TASK DETAILS =
A stretch of the entries below is to be set down exactly, running from the line with "Task: Expand the" through the line with "The width and", both included, and no other line.

BEGIN MATERIAL FOR THE TASK

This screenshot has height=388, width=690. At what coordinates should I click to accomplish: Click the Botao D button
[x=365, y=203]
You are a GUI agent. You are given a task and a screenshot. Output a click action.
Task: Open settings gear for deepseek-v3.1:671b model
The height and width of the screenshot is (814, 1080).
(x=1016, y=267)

END MATERIAL FOR THE TASK
BEGIN MATERIAL FOR THE TASK

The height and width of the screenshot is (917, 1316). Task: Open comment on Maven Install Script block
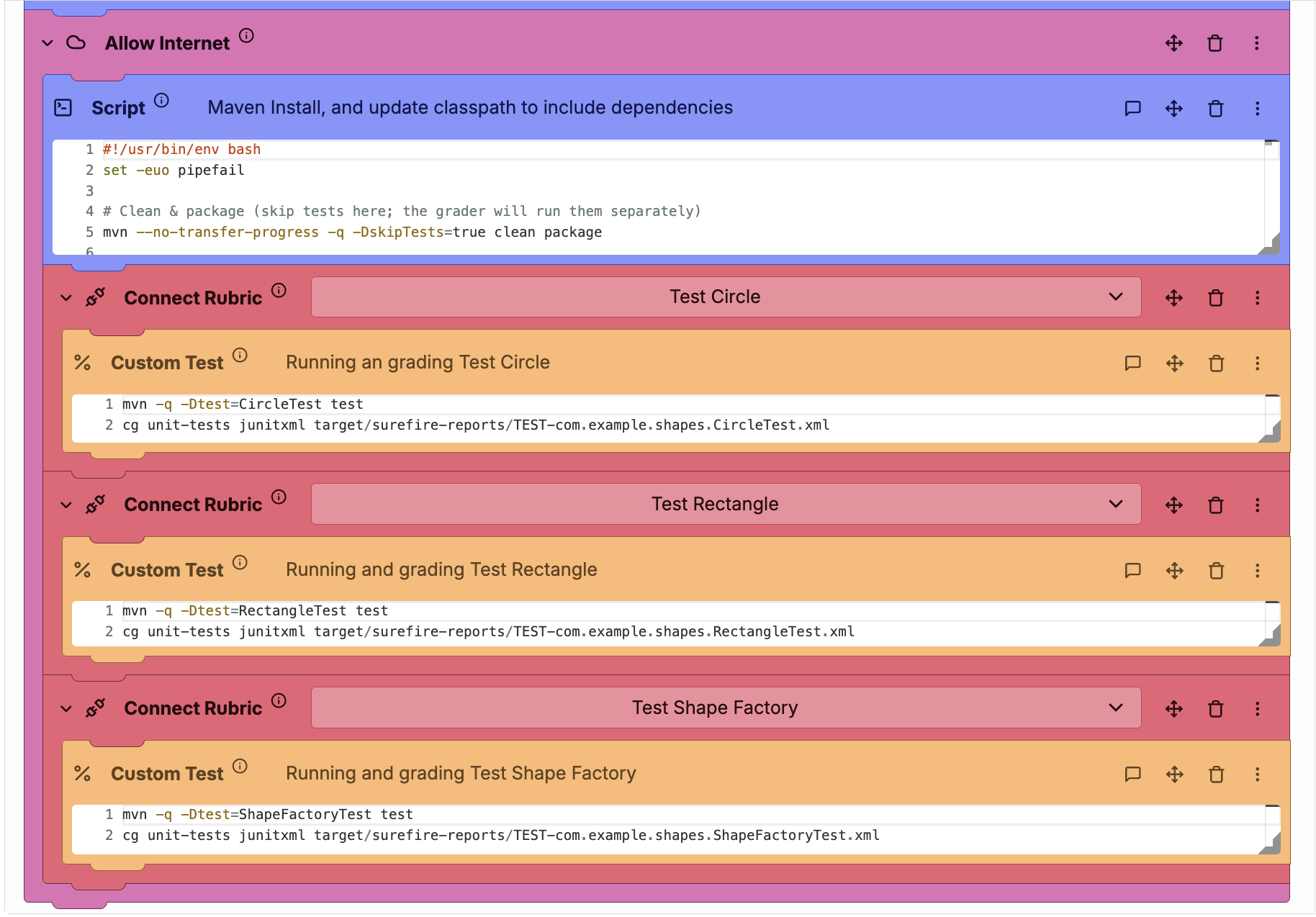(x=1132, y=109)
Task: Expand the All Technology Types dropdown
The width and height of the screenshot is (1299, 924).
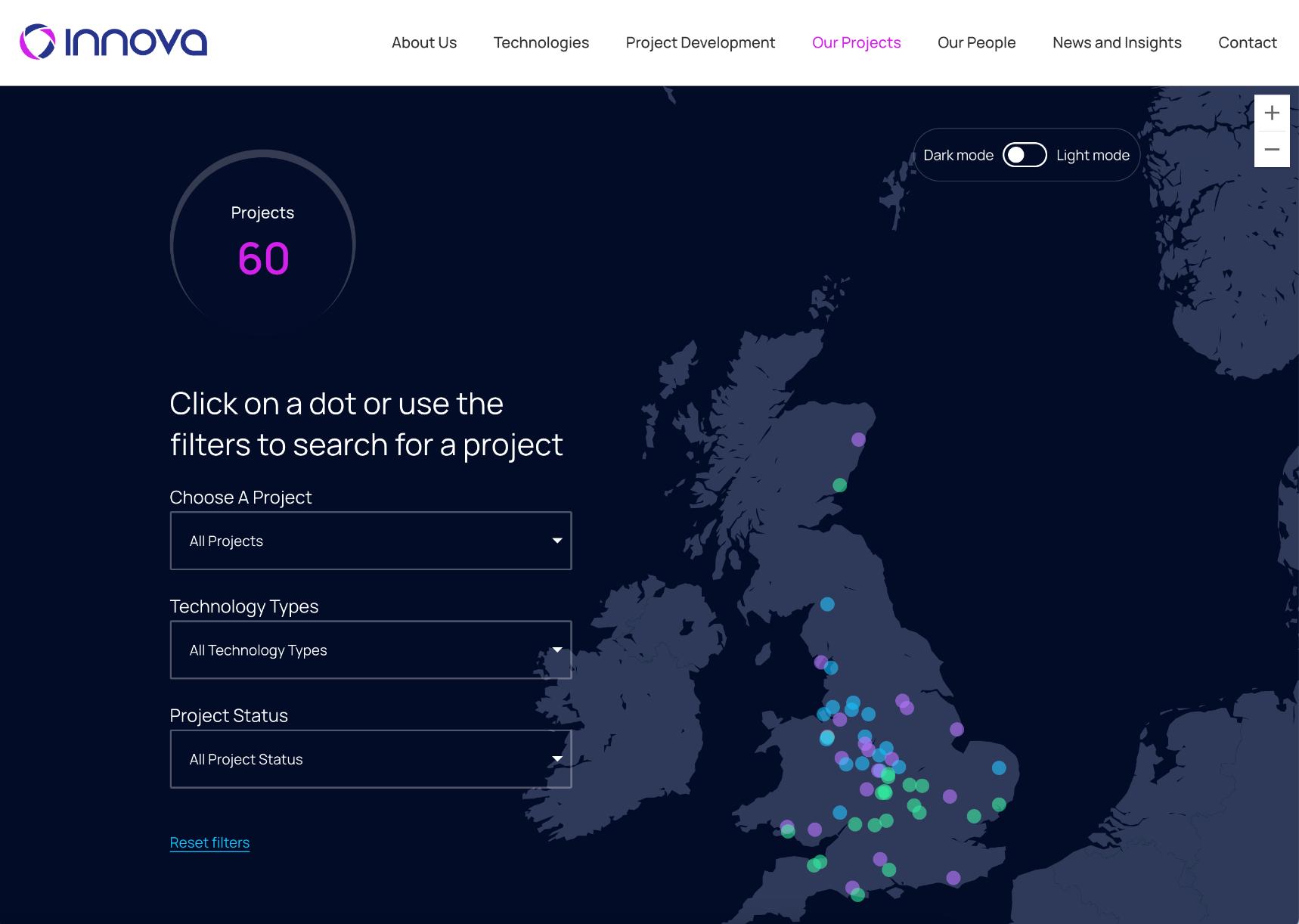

END MATERIAL FOR THE TASK

WRITTEN ANSWER =
Task: Expand the All Technology Types dropdown
The width and height of the screenshot is (1299, 924).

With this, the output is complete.